Items from a data source

···

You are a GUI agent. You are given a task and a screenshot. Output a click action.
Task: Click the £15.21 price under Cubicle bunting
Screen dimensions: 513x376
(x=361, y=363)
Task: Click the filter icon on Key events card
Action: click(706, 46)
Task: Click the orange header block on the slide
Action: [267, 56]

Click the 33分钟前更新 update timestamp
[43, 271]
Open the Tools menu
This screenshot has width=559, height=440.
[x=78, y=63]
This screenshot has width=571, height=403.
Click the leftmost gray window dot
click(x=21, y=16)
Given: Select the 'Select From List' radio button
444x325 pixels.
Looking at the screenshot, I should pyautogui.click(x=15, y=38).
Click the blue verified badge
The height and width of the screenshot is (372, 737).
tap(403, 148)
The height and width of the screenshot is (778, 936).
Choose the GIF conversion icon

···

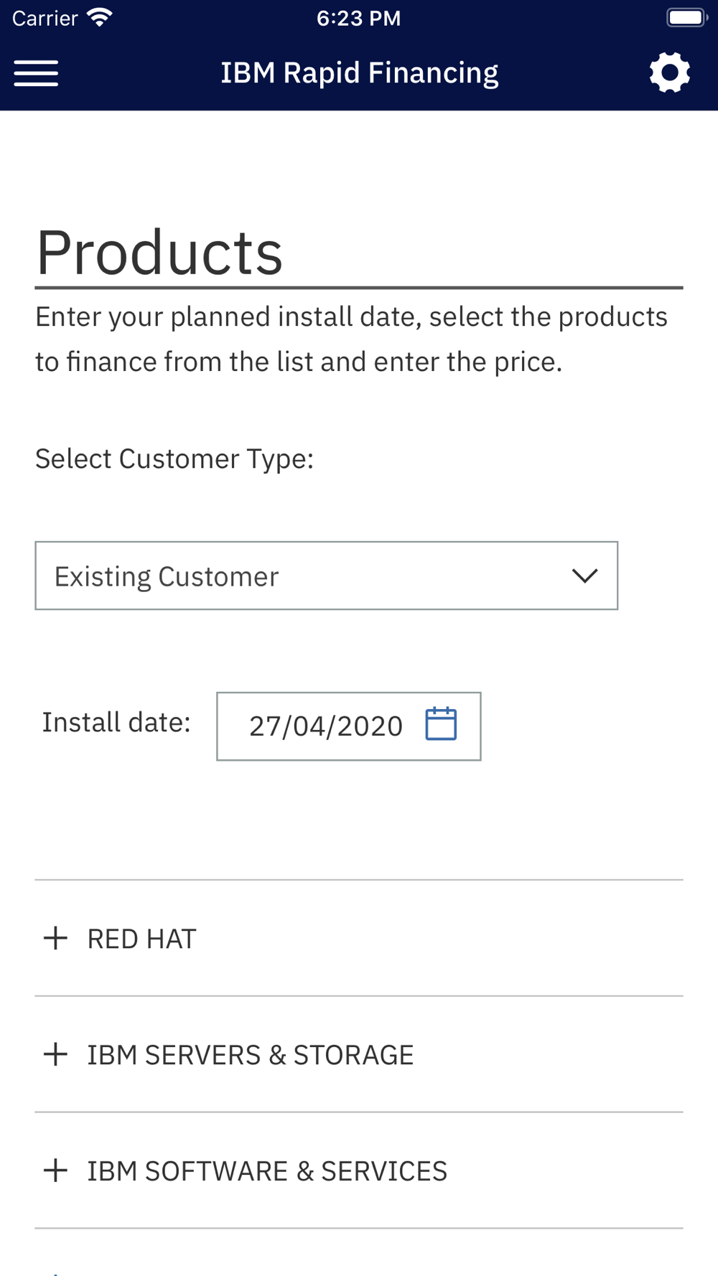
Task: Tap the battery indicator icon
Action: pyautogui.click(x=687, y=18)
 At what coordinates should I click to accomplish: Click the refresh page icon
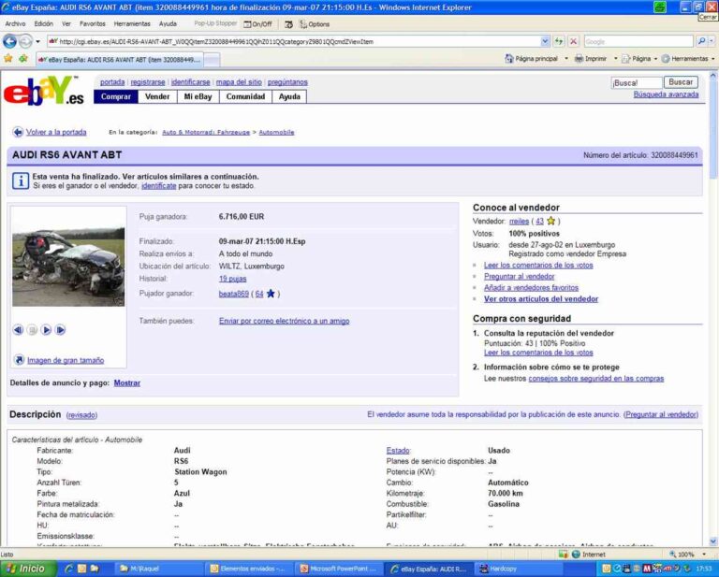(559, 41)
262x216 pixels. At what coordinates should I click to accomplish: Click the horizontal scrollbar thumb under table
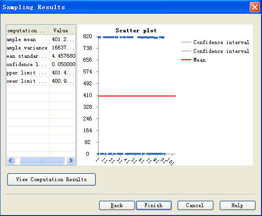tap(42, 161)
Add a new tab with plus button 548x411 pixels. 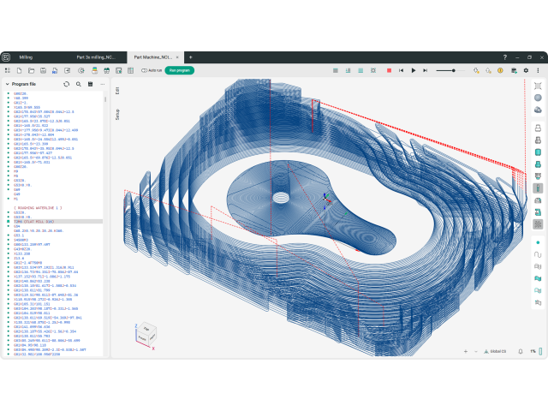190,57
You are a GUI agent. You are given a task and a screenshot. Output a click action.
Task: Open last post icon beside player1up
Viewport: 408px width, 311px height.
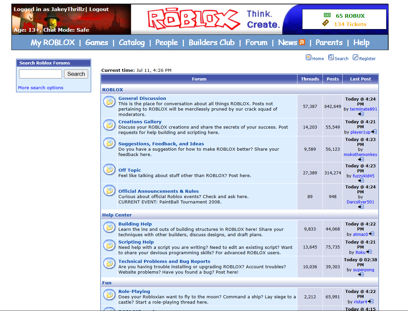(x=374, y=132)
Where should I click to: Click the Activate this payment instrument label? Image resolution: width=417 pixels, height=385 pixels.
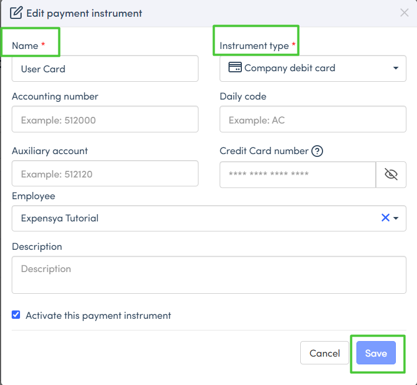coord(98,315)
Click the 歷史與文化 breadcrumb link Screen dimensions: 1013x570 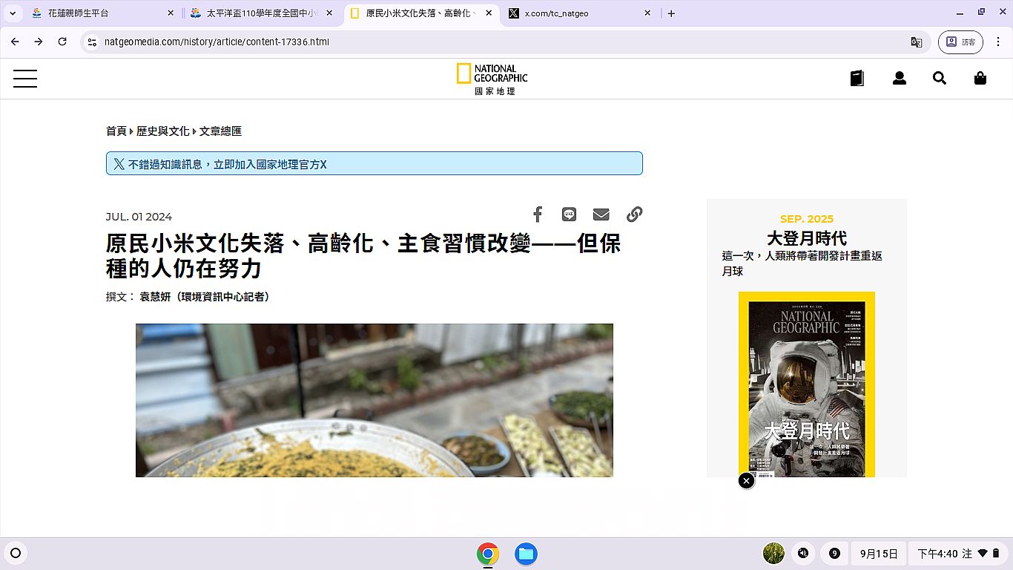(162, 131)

···

_Exercise aim_
When you reach the line holding "The height and width of the screenshot is (778, 936)." in the records above, begin reproducing exactly, stop after the line holding "Choose the GIF conversion icon", and output nothing else.

_Output_
The height and width of the screenshot is (778, 936).
Choose the GIF conversion icon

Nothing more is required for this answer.